Collectors of early LPs may well remember the name
Tossy Spivakovsky. His lithe recordings of the Tchaikovsky and Sibelius
concertos, amongst others, were popular in their time but he never achieved
a real level of sustained international success and his career rather
trailed off. Born in Odessa in 1907 he had a solid foundation studying
in Berlin with the outstanding Italian violinist Arrigo Serato and later
with Willy Hess at the Hochschule. In 1926 he was talent spotted by
Furtwängler and became one of the leaders of the Berlin Philharmonic
until, a year later, he left to follow an incipient solo career soon
to founder with the arrival of the Nazis. He taught for a number of
years in Australia before leaving for America where he led the Cleveland
Orchestra and, rather sensationally, he gave the first performance in
America of the Second Bartók Concerto under Rodzinski, and then
repeated it in New York (a performance of which Bartók heard
–"soloist first rate"). With that his prestige rose, his engagements
increased and his solo profile remained high.
Spivakovsky was famous for his violinistic idiosyncrasies
– he famously held the bow above the frog and the violin was held very
flat with the result that the fiddle was way out over to the left, as
noted by violist Emmanuel Vardi and quoted in Tully Potter’s notes.
As we can hear in these Berlin Parlophones dating between 1924 and 1931
Spivakovsky had an exceptionally fast vibrato and his bowing peculiarities
meant that he possessed less tonal colourisation than was perhaps optimum.
Nevertheless there is an absolute core to his tone and his vibrato whilst
usually of considerable velocity is not oscillatory. He is capable of
frequently expressive playing with a highly personalised temperament
if sometimes falling a little short in matters of nuance.
In the Bazzini the left hand pizzicatos are tossed
off with panache, there is cleanliness in all positions and we can appreciate
his narrow bore vibrato with no unnecessary and disruptive rubati. The
Mouret has some fervent and rapt playing whilst in Raff’s ubiquitous
Cavatina, a late acoustic from 1924, he is uncompromisingly slow
with an appropriately slow slide – a young man’s performance. On the
other side of the Raff was the Gluck in which the pianist – conjecturally
held to be Spivakovsky’s talented pianist brother Jascha – sounds unduly
rushed and the pair are guilty of some phrasal over eagerness. Again
this is a rather gauche performance with insufficient space for repose,
salon style downward portamenti and rather unsubtle over inflated rhetoric.

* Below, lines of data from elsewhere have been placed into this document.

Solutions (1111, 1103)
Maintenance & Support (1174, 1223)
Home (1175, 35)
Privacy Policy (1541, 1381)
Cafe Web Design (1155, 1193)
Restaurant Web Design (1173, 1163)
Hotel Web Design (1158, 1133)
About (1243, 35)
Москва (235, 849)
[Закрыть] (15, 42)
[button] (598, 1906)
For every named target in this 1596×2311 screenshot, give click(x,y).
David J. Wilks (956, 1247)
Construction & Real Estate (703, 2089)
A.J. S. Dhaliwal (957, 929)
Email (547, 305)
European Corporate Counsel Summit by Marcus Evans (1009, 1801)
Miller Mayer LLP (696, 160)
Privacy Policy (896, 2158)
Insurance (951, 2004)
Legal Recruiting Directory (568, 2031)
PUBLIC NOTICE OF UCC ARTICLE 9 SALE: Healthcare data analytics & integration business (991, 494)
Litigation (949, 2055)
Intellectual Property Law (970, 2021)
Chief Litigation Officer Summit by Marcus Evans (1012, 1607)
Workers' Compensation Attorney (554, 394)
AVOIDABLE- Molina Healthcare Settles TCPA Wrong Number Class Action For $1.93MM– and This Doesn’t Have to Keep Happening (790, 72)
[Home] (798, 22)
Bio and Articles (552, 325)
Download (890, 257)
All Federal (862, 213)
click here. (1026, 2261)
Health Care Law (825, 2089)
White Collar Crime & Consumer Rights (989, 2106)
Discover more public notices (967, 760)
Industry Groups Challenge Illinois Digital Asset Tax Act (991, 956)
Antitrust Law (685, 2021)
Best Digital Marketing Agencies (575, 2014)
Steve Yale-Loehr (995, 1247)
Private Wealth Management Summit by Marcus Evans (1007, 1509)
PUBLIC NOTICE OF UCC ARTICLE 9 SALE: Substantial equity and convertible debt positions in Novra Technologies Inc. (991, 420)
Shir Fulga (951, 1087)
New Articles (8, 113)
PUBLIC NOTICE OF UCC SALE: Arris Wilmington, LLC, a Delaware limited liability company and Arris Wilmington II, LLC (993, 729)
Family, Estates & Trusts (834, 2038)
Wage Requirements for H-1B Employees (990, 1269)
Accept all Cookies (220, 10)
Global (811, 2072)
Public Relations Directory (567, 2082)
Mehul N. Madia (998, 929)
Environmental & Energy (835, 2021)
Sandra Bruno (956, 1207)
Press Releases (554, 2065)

These earlier recordings are instructive in showing us how quickly Spivakovsky
matured from the adolescent talent to the more polished artist he was
to become by 1928. His Bloch is fervid and Kreisler’s Sicilienne
and Rigaudon attractive without quite the last ounce of charm -
it’s certainly fast and with skipping momentum in the Rigaudon.
He is undaunted by the pizzicato passages in Paganini’s 11th
Sonata (in the customary piano arrangement) and he is driving and
triumphant, dissipating technical difficulties in the 12th
Sonata. His Dvorak Slavonic Dance is perhaps a little over
emphatic whereas his Brahms Dance is fervidly done at a moderate
tempo and much more convincing. The Hochstein arrangement of the Brahms
Waltz is elegant, not over-emoted and attractive. His playing
of Kreisler’s delicious Tambourin chinois seems to me to be somewhat
emphatic once again but without any obvious heaviness; it’s very clean,
scrupulous playing but not necessarily especially idiomatic. His performance
of Caprice Viennois is spick and span, articulate in passagework
if sounding a little artificial, a little practised. There’s a rough
start to Wieniawski’s Scherzo-tarantelle – generally though the
copies are excellent with the exception of the murky sounding Turkish
March – but it features some nicely lyric phrasing but not as combustible
as it should be and with a couple of excessive slides. Sarasate’s Introduction
and Tarantelle though receives a real daredevil reading but one
perhaps with moments of worry in the lower strings and emerging – a
personal view, this – as surprisingly uncultured playing. The Danza
Española is a good deal more convincing, rhythmically energetic
without ever losing control and with excellent phrasing.
Very few of Spivakovsky’s Parlophones have been reissued
and they have been done so here with excellent results. It’s a pity
about the booklet cover picture which looks like a fifth generation
copy of an already murky original** but the records themselves
are well transferred with minimal surface noise. Notes by Tully Potter
are biographical and comprehensive. This is altogether a fine conspectus
of a remarkable young talent.
Jonathan Woolf
** a note from pavilion records
Many thanks for your kind review of our Spivakovsky
release but, on a minor matter, I would just like to point out that
the cover is not a "fifth generation copy of an already murky original"
but is in fact a deliberate high key bleachout of an original photograph
to clarify and dramatize. You may not like it, but that is another matter!